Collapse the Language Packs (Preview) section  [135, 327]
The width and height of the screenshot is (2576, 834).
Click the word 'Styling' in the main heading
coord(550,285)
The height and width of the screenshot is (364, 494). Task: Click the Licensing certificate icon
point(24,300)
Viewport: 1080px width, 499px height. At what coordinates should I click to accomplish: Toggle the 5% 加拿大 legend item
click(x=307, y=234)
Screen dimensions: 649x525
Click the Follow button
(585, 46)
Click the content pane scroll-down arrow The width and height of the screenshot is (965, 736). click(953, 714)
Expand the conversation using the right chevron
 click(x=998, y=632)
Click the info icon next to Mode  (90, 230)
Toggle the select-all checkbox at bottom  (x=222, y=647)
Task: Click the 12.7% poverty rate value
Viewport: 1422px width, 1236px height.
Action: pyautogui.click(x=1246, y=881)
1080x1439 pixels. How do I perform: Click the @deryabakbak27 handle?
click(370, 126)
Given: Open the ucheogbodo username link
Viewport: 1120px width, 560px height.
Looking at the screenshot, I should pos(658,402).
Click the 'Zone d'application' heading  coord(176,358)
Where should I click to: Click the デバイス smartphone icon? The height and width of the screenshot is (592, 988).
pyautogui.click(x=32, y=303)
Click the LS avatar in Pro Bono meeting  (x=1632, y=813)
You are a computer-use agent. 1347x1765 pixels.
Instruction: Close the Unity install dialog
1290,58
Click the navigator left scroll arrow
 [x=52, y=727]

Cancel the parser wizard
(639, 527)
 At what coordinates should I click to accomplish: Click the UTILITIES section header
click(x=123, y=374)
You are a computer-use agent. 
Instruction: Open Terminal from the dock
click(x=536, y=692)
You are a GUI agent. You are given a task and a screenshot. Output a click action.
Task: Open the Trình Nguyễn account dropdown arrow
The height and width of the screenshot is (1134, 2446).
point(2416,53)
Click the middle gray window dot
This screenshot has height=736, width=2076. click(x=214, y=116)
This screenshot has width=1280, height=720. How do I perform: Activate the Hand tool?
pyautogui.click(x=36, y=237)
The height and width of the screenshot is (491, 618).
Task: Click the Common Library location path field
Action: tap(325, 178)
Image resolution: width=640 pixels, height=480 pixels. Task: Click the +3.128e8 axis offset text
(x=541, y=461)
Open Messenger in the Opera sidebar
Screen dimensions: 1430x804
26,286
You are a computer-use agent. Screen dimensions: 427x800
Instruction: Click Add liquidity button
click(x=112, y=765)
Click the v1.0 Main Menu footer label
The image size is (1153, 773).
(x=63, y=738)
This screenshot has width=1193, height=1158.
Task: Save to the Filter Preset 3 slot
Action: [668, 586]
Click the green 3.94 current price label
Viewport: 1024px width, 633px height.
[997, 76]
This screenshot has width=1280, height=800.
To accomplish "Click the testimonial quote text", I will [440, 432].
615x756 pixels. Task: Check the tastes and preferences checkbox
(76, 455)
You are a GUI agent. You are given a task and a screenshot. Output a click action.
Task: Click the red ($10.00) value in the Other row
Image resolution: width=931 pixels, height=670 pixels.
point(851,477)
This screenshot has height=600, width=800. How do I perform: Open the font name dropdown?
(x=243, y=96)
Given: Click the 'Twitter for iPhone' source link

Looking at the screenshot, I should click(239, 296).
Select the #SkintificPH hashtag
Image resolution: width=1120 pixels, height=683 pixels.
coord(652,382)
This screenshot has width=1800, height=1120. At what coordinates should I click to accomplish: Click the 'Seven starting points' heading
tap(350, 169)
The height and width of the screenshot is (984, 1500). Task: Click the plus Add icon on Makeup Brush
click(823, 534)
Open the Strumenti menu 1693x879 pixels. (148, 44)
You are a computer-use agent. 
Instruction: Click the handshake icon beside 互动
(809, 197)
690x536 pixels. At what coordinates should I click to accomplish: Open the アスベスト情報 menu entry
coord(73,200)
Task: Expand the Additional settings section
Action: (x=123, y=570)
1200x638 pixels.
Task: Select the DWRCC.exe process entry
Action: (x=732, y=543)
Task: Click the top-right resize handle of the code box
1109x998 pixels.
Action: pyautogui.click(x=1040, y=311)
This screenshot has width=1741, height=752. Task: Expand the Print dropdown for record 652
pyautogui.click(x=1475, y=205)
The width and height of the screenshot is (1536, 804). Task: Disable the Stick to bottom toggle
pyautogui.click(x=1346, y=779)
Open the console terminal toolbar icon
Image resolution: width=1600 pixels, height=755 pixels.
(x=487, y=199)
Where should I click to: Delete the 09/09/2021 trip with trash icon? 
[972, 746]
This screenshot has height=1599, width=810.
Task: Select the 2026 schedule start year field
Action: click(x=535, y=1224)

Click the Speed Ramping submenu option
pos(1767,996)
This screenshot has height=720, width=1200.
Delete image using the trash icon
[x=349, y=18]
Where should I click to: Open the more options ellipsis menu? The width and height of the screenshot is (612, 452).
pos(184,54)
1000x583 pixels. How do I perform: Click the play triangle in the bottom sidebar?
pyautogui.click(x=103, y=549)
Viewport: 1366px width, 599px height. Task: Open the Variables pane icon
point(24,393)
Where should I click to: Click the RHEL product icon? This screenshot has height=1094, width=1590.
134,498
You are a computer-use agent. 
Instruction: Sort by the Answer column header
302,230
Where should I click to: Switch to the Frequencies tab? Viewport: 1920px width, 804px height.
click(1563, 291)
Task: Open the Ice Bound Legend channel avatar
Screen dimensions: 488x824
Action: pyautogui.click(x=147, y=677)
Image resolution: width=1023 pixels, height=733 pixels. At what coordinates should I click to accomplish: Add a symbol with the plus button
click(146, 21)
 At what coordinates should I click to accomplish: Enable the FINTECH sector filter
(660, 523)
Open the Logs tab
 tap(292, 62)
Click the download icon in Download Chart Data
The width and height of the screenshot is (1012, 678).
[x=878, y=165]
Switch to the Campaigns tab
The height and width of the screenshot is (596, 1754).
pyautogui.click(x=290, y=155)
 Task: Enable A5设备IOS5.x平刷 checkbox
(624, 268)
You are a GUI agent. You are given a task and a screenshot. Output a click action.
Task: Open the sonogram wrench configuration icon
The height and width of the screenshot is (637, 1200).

The problem. The task requires that all the material be restated word for word.

The answer.
Collapse the Language Packs (Preview) section  [135, 327]
The width and height of the screenshot is (2576, 834).
Click the word 'Styling' in the main heading
coord(550,285)
The height and width of the screenshot is (364, 494). Task: Click the Licensing certificate icon
point(24,300)
Viewport: 1080px width, 499px height. At what coordinates should I click to accomplish: Toggle the 5% 加拿大 legend item
click(x=307, y=234)
Screen dimensions: 649x525
Click the Follow button
(585, 46)
Click the content pane scroll-down arrow The width and height of the screenshot is (965, 736). click(953, 714)
Expand the conversation using the right chevron
 click(x=998, y=632)
Click the info icon next to Mode  (90, 230)
Toggle the select-all checkbox at bottom  (x=222, y=647)
Task: Click the 12.7% poverty rate value
Viewport: 1422px width, 1236px height.
Action: pyautogui.click(x=1246, y=881)
1080x1439 pixels. How do I perform: Click the @deryabakbak27 handle?
click(370, 126)
Given: Open the ucheogbodo username link
Viewport: 1120px width, 560px height.
Looking at the screenshot, I should pos(658,402).
Click the 'Zone d'application' heading  coord(176,358)
Where should I click to: Click the デバイス smartphone icon? The height and width of the screenshot is (592, 988).
pyautogui.click(x=32, y=303)
Click the LS avatar in Pro Bono meeting  (x=1632, y=813)
You are a computer-use agent. 1347x1765 pixels.
Instruction: Close the Unity install dialog
1290,58
Click the navigator left scroll arrow
 [x=52, y=727]

Cancel the parser wizard
(639, 527)
 At what coordinates should I click to accomplish: Click the UTILITIES section header
click(x=123, y=374)
You are a computer-use agent. 
Instruction: Open Terminal from the dock
click(x=536, y=692)
You are a GUI agent. You are given a task and a screenshot. Output a click action.
Task: Open the Trình Nguyễn account dropdown arrow
The height and width of the screenshot is (1134, 2446).
point(2416,53)
Click the middle gray window dot
This screenshot has height=736, width=2076. click(x=214, y=116)
This screenshot has width=1280, height=720. How do I perform: Activate the Hand tool?
pyautogui.click(x=36, y=237)
The height and width of the screenshot is (491, 618).
Task: Click the Common Library location path field
Action: tap(325, 178)
Image resolution: width=640 pixels, height=480 pixels. Task: Click the +3.128e8 axis offset text
(x=541, y=461)
Open Messenger in the Opera sidebar
Screen dimensions: 1430x804
26,286
You are a computer-use agent. Screen dimensions: 427x800
Instruction: Click Add liquidity button
click(x=112, y=765)
Click the v1.0 Main Menu footer label
The image size is (1153, 773).
(x=63, y=738)
This screenshot has width=1193, height=1158.
Task: Save to the Filter Preset 3 slot
Action: [668, 586]
Click the green 3.94 current price label
Viewport: 1024px width, 633px height.
[997, 76]
This screenshot has width=1280, height=800.
To accomplish "Click the testimonial quote text", I will [440, 432].
615x756 pixels. Task: Check the tastes and preferences checkbox
(76, 455)
You are a GUI agent. You are given a task and a screenshot. Output a click action.
Task: Click the red ($10.00) value in the Other row
Image resolution: width=931 pixels, height=670 pixels.
point(851,477)
This screenshot has height=600, width=800. How do I perform: Open the font name dropdown?
(x=243, y=96)
Given: Click the 'Twitter for iPhone' source link

Looking at the screenshot, I should click(239, 296).
Select the #SkintificPH hashtag
Image resolution: width=1120 pixels, height=683 pixels.
coord(652,382)
This screenshot has width=1800, height=1120. At what coordinates should I click to accomplish: Click the 'Seven starting points' heading
tap(350, 169)
The height and width of the screenshot is (984, 1500). Task: Click the plus Add icon on Makeup Brush
click(823, 534)
Open the Strumenti menu 1693x879 pixels. (148, 44)
You are a computer-use agent. 
Instruction: Click the handshake icon beside 互动
(809, 197)
690x536 pixels. At what coordinates should I click to accomplish: Open the アスベスト情報 menu entry
coord(73,200)
Task: Expand the Additional settings section
Action: (x=123, y=570)
1200x638 pixels.
Task: Select the DWRCC.exe process entry
Action: (x=732, y=543)
Task: Click the top-right resize handle of the code box
1109x998 pixels.
Action: pyautogui.click(x=1040, y=311)
This screenshot has width=1741, height=752. Task: Expand the Print dropdown for record 652
pyautogui.click(x=1475, y=205)
The width and height of the screenshot is (1536, 804). Task: Disable the Stick to bottom toggle
pyautogui.click(x=1346, y=779)
Open the console terminal toolbar icon
Image resolution: width=1600 pixels, height=755 pixels.
(x=487, y=199)
Where should I click to: Delete the 09/09/2021 trip with trash icon? 
[972, 746]
This screenshot has height=1599, width=810.
Task: Select the 2026 schedule start year field
Action: click(x=535, y=1224)

Click the Speed Ramping submenu option
pos(1767,996)
This screenshot has height=720, width=1200.
Delete image using the trash icon
[x=349, y=18]
Where should I click to: Open the more options ellipsis menu? The width and height of the screenshot is (612, 452).
pos(184,54)
1000x583 pixels. How do I perform: Click the play triangle in the bottom sidebar?
pyautogui.click(x=103, y=549)
Viewport: 1366px width, 599px height. Task: Open the Variables pane icon
point(24,393)
Where should I click to: Click the RHEL product icon? This screenshot has height=1094, width=1590.
134,498
You are a computer-use agent. 
Instruction: Sort by the Answer column header
302,230
Where should I click to: Switch to the Frequencies tab? Viewport: 1920px width, 804px height.
click(1563, 291)
Task: Open the Ice Bound Legend channel avatar
Screen dimensions: 488x824
Action: pyautogui.click(x=147, y=677)
Image resolution: width=1023 pixels, height=733 pixels. At what coordinates should I click to accomplish: Add a symbol with the plus button
click(146, 21)
 At what coordinates should I click to accomplish: Enable the FINTECH sector filter
(660, 523)
Open the Logs tab
 tap(292, 62)
Click the download icon in Download Chart Data
The width and height of the screenshot is (1012, 678).
[x=878, y=165]
Switch to the Campaigns tab
The height and width of the screenshot is (596, 1754).
pyautogui.click(x=290, y=155)
 Task: Enable A5设备IOS5.x平刷 checkbox
(624, 268)
You are a GUI agent. You are given a task and a screenshot. Output a click action.
Task: Open the sonogram wrench configuration icon
The height and width of the screenshot is (637, 1200).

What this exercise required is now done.